(Collected data)
= = = = = = =

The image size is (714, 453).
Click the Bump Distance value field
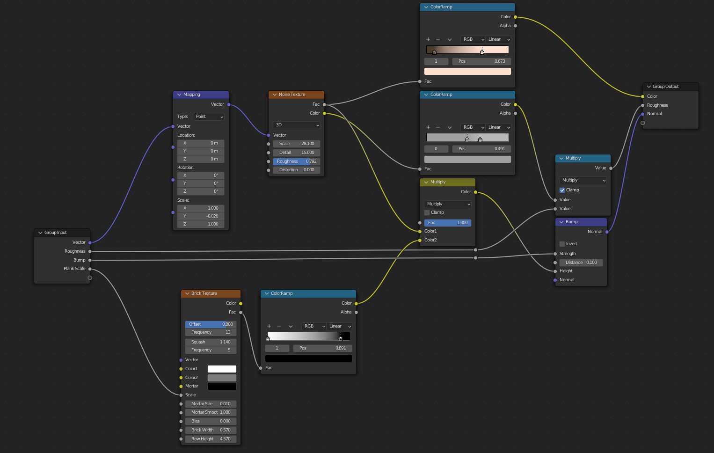click(581, 263)
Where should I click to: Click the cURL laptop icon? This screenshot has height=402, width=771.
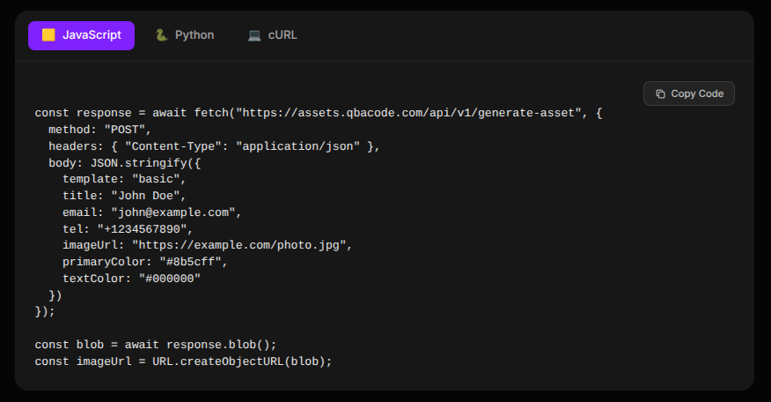pos(254,35)
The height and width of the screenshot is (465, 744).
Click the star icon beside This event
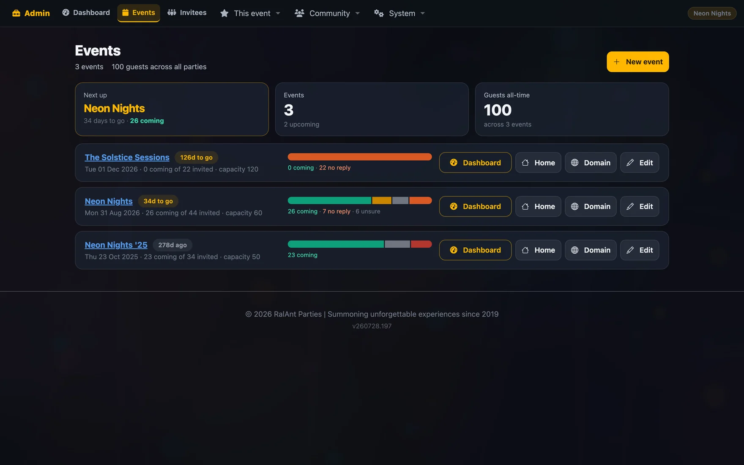point(224,14)
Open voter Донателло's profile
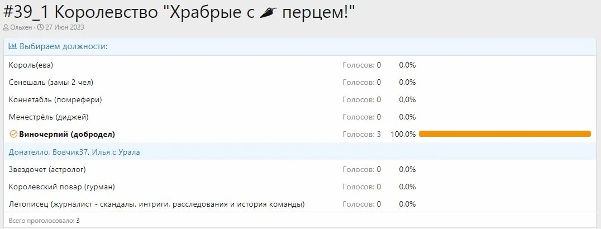This screenshot has height=229, width=601. [x=29, y=152]
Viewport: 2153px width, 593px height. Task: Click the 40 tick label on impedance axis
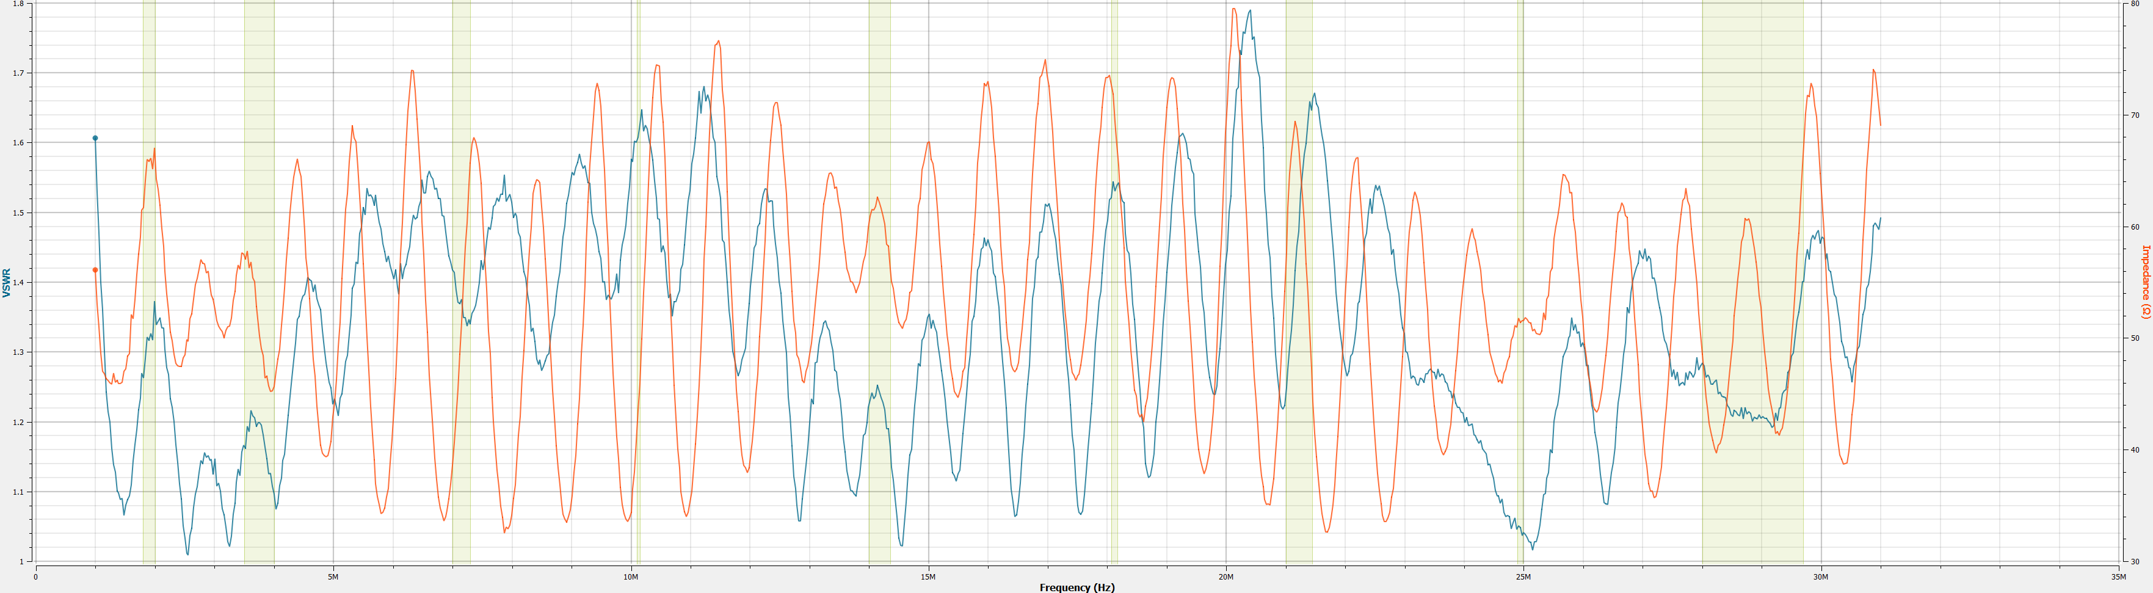pos(2135,450)
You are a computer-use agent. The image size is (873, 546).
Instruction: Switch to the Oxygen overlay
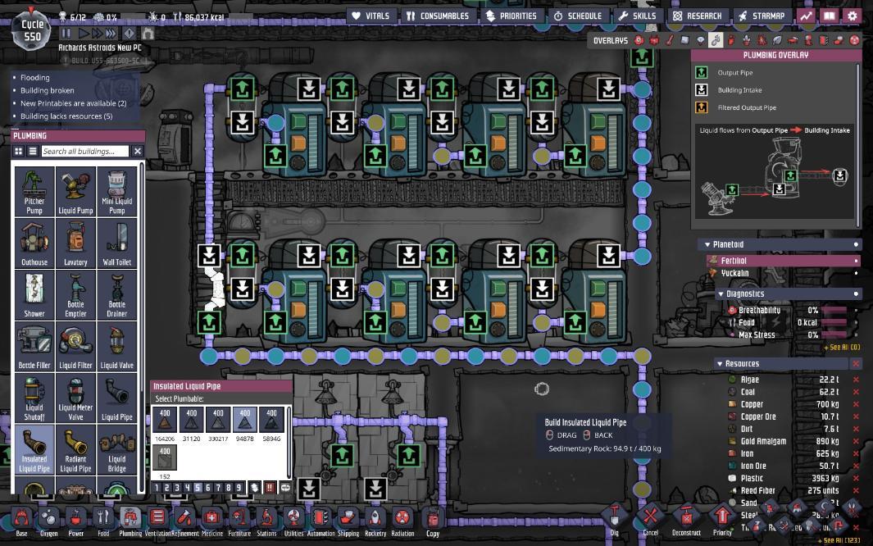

= = = = = = =

**Goal of the exercise:** Extract the entries in full, exactly as they are, minus the pictures.

**Answer space:**
The image size is (714, 453).
Click the Bump Distance value field
click(581, 263)
Where should I click to: Click the cURL laptop icon? This screenshot has height=402, width=771.
pos(254,35)
The height and width of the screenshot is (465, 744).
Click the star icon beside This event
point(224,14)
Open voter Донателло's profile
This screenshot has height=229, width=601. [x=29, y=152]
Viewport: 2153px width, 593px height. Task: Click the 40 tick label on impedance axis
pos(2135,450)
You are a computer-use agent. The image size is (873, 546).
Instruction: Switch to the Oxygen overlay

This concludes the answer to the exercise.